Selected extract:
┄┄┄┄┄┄┄┄┄┄┄┄┄┄┄┄┄┄┄┄
The basic facts surrounding the transaction between plaintiff and defendant are not disputed. In 1966 the Wiemers contracted to purchase a 310-acre farm in Marshall County for $120,000. Mr. Wiemer subsequently was disabled by a heart attack and was thereafter unable to engage actively in farming. In March of 1967 the Wiemers borrowed $25,000 from the Herget National Bank of Pekin, Illinois, assigning their interest in the purchase contract as security, and in June of 1967 they assigned their interest in the same contract to plaintiff as security for outstanding loans totaling more than $38,000. A $5,000 installment on the purchase contract was due on March 1, 1968, and remained unpaid at the time the Wiemers signed the trust deed and agreement in question. Earlier in 1968 the Wiemers had contracted to sell two acres of the farm for $10,000 and also had applied for a first mortgage loan from an insurance company.

On March 28, 1968, Wilbur Meadows, assistant to the president of plaintiff bank, came to Wiemers' home and secured their signatures on a trust deed and agreement. Mrs. Wiemer's testimony contradicts that of Meadows' concerning conversations and representations made that morning. Both agree that Meadows proposed that the bank, as trustee, take over the management of the farm, that the Wiemers' debts be consolidated, and that, after one year, the bank would attempt to sell the farm, or at least a part that was suitable for subdivision. The same day, after the deed and agreement were signed, Meadows paid the remaining $95,000 purchase price to the sellers of the farm and recorded a warranty deed from the sellers to the Wiemers, and also recorded the trust deed.
┄┄┄┄┄┄┄┄┄┄┄┄┄┄┄┄┄┄┄┄
Given information:

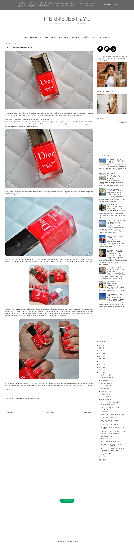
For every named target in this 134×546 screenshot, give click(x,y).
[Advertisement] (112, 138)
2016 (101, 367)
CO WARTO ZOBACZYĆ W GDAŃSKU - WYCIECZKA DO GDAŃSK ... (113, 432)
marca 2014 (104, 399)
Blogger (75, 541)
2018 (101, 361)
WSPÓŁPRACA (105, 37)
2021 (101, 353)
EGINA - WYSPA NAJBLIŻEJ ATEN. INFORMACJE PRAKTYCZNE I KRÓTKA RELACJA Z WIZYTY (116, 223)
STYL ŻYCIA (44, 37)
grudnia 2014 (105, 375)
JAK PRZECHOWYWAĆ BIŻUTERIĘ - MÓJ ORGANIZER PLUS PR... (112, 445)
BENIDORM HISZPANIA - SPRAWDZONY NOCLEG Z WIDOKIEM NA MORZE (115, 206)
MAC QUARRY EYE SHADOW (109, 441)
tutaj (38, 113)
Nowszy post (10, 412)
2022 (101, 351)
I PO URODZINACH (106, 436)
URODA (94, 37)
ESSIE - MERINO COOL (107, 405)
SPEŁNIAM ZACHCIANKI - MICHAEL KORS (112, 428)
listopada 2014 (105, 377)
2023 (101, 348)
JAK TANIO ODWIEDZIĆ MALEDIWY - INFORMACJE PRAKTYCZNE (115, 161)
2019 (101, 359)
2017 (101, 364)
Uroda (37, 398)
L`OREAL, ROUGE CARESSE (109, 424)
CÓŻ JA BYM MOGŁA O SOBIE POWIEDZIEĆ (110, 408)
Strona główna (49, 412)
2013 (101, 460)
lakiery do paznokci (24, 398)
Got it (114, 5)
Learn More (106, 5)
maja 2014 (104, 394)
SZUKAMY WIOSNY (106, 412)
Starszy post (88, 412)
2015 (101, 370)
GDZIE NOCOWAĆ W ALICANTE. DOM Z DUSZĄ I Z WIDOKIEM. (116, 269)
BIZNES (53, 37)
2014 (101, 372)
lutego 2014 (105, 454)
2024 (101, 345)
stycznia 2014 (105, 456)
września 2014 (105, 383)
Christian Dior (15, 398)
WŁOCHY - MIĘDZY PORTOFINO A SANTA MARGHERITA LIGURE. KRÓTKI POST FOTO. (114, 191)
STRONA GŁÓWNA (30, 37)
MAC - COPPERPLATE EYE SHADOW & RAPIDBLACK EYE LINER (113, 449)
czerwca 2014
┄┄┄┄┄┄┄┄┄┄┄┄┄┄┄┄┄┄┄┄
Goals:
• A. In the excerpt about the Wiemer farm transaction, how much did the Wiemers borrow from the Herget National Bank of Pekin?
• B. Please reproduce the stretch of the Wiemer farm excerpt from "On March 28, 1968, Wilbur" through "the trust deed.", word for word.

Answers in order:
• A. $25,000

• B.
On March 28, 1968, Wilbur Meadows, assistant to the president of plaintiff bank, came to Wiemers' home and secured their signatures on a trust deed and agreement. Mrs. Wiemer's testimony contradicts that of Meadows' concerning conversations and representations made that morning. Both agree that Meadows proposed that the bank, as trustee, take over the management of the farm, that the Wiemers' debts be consolidated, and that, after one year, the bank would attempt to sell the farm, or at least a part that was suitable for subdivision. The same day, after the deed and agreement were signed, Meadows paid the remaining $95,000 purchase price to the sellers of the farm and recorded a warranty deed from the sellers to the Wiemers, and also recorded the trust deed.